2. 数据层 (Data Layer): 填充具体的医学事实。例如:(肺癌) --[有症状]--> (咯血);(奥希替尼) --[治疗]--> (EGFR突变非小细胞肺癌)。
横向测评:通用 vs 专用知识库
在医学领域,通用的知识图谱往往无法满足临床精度要求,因此产生了专业的医学本体和图谱。
| 知识库 | 维护者 | 特点 | 在AI中的作用 |
|---|---|---|---|
| UMLS | NLM (美国国立医学图书馆) | “超级字典”。 | 整合了 SNOMED, ICD, MeSH 等数百万个概念。是构建图谱时实体对齐的金标准。 |
| SNOMED CT | SNOMED International | “临床术语”。 逻辑性最强,支持推理。例如它定义了“病毒性肺炎”必须由“病毒”引起且发生在“肺部”。 | 电子病历(EMR)的底层编码,支持精准的临床信息检索。 |
| CMeKG | 国内学术界/产业界 | “中文图谱”。 针对中文医学语境构建,整合了中文药品说明书、指南和百科数据。 | 国内智慧医疗系统的核心。解决了中文医学术语歧义的问题。 |
| PharmGKB | NIH | “药物基因组”。 专注于基因-药物相互作用。 | 精准医疗 CDSS 的核心,用于提示药物不良反应风险。 |
前沿技术:GraphRAG (图谱增强检索)
Solving the Hallucination Problem (解决幻觉)
大语言模型(LLM)擅长“说话”,但容易“胡说”。GraphRAG 技术通过将 LLM 与知识图谱结合:
1. 检索: 当用户提问时,先在知识图谱中检索相关的精准事实(子图)。
2. 增强: 将这些事实作为“提示词”喂给 LLM。
3. 生成: LLM 基于事实生成回答。
这使得“智慧医生”既能像人一样流畅对话,又能像教科书一样准确无误。
Knowledge Fusion (知识融合)
构建过程中最大的挑战是多源异构数据的融合。例如,指南里叫“非小细胞肺癌”,病历里写“NSCLC”,百科里写“肺鳞癌”。图谱通过实体对齐(Entity Alignment)技术,将这些不同的表述映射到同一个节点 ID 上,确保 AI 理解它们是同一回事。
关键参考文献
[1] Rotmensch M, et al. (2017). Learning a health knowledge graph from electronic medical records. Scientific Reports.

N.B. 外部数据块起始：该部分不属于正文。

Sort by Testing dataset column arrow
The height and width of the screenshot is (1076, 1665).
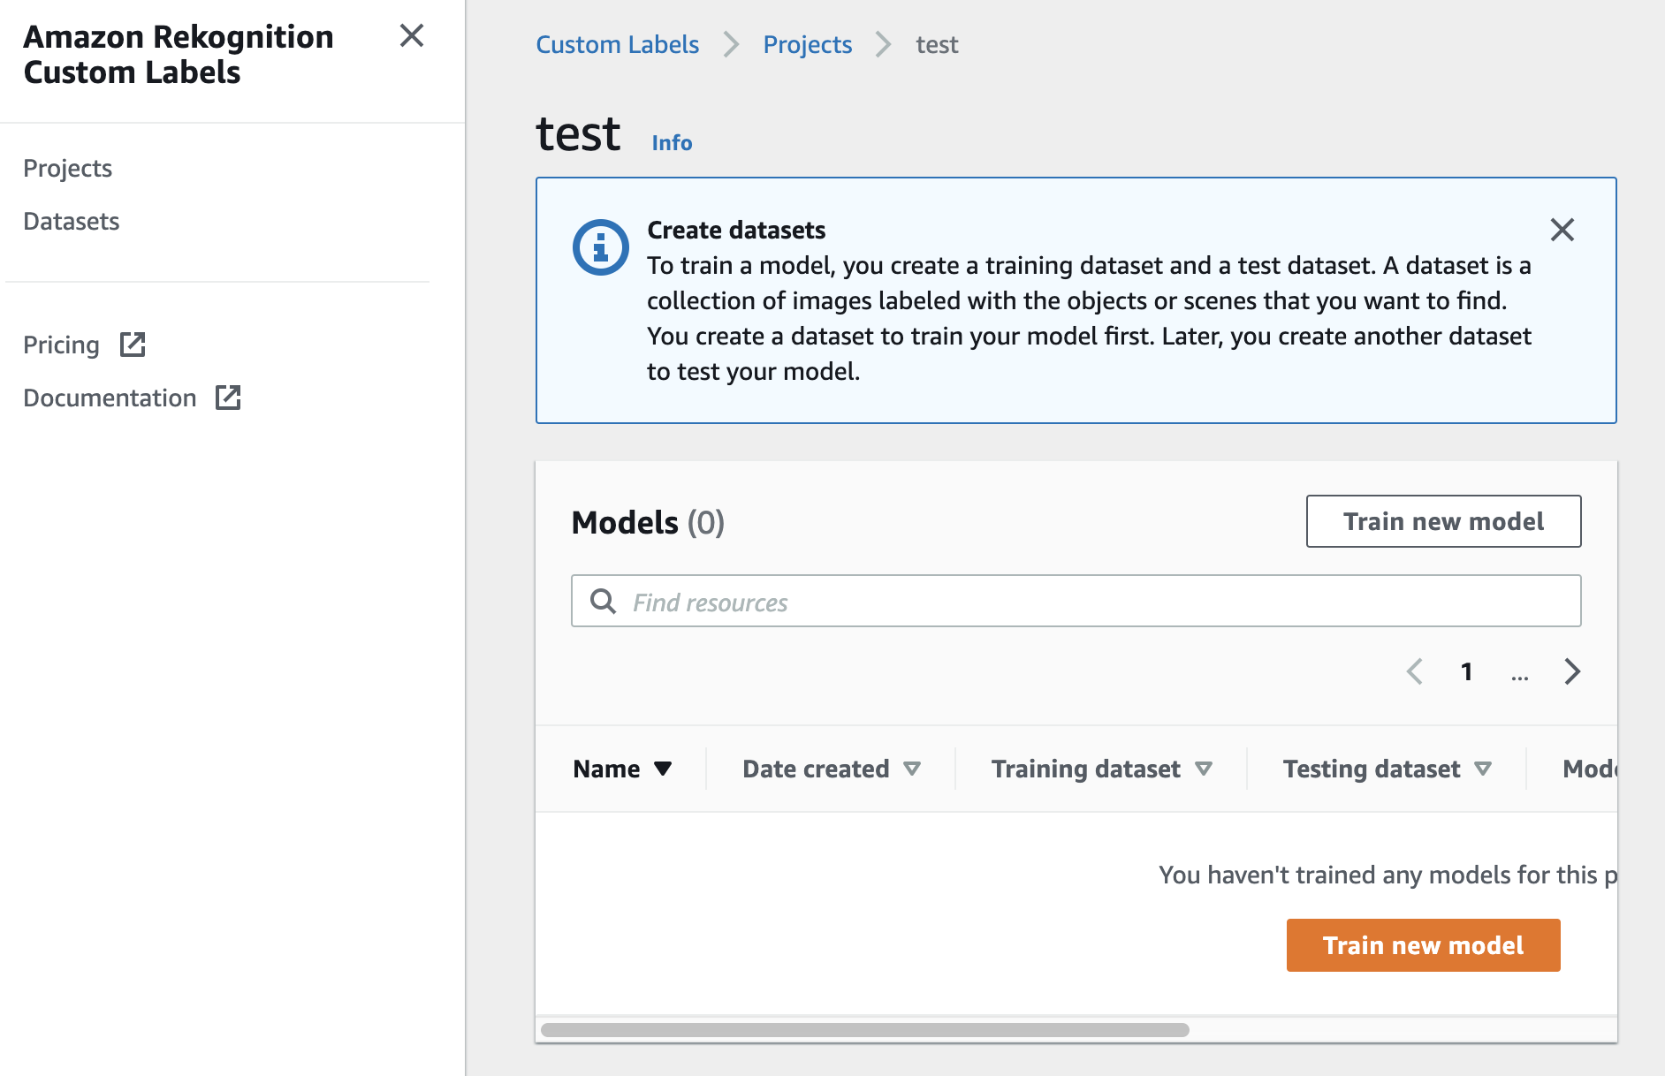(x=1483, y=769)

[构建方法]:展示了如何利用统计方法从海量电子病历中自动构建“疾病-症状”概率图谱,被视为 Google Health KG 的雏形之一。
[2] Zhang Y, et al. (2020). CMeKG: A Chinese Medical Knowledge Graph. ACL.
[中文资源]:介绍了 CMeKG 的构建过程,是目前中文医疗 AI 领域引用率极高的基准数据集。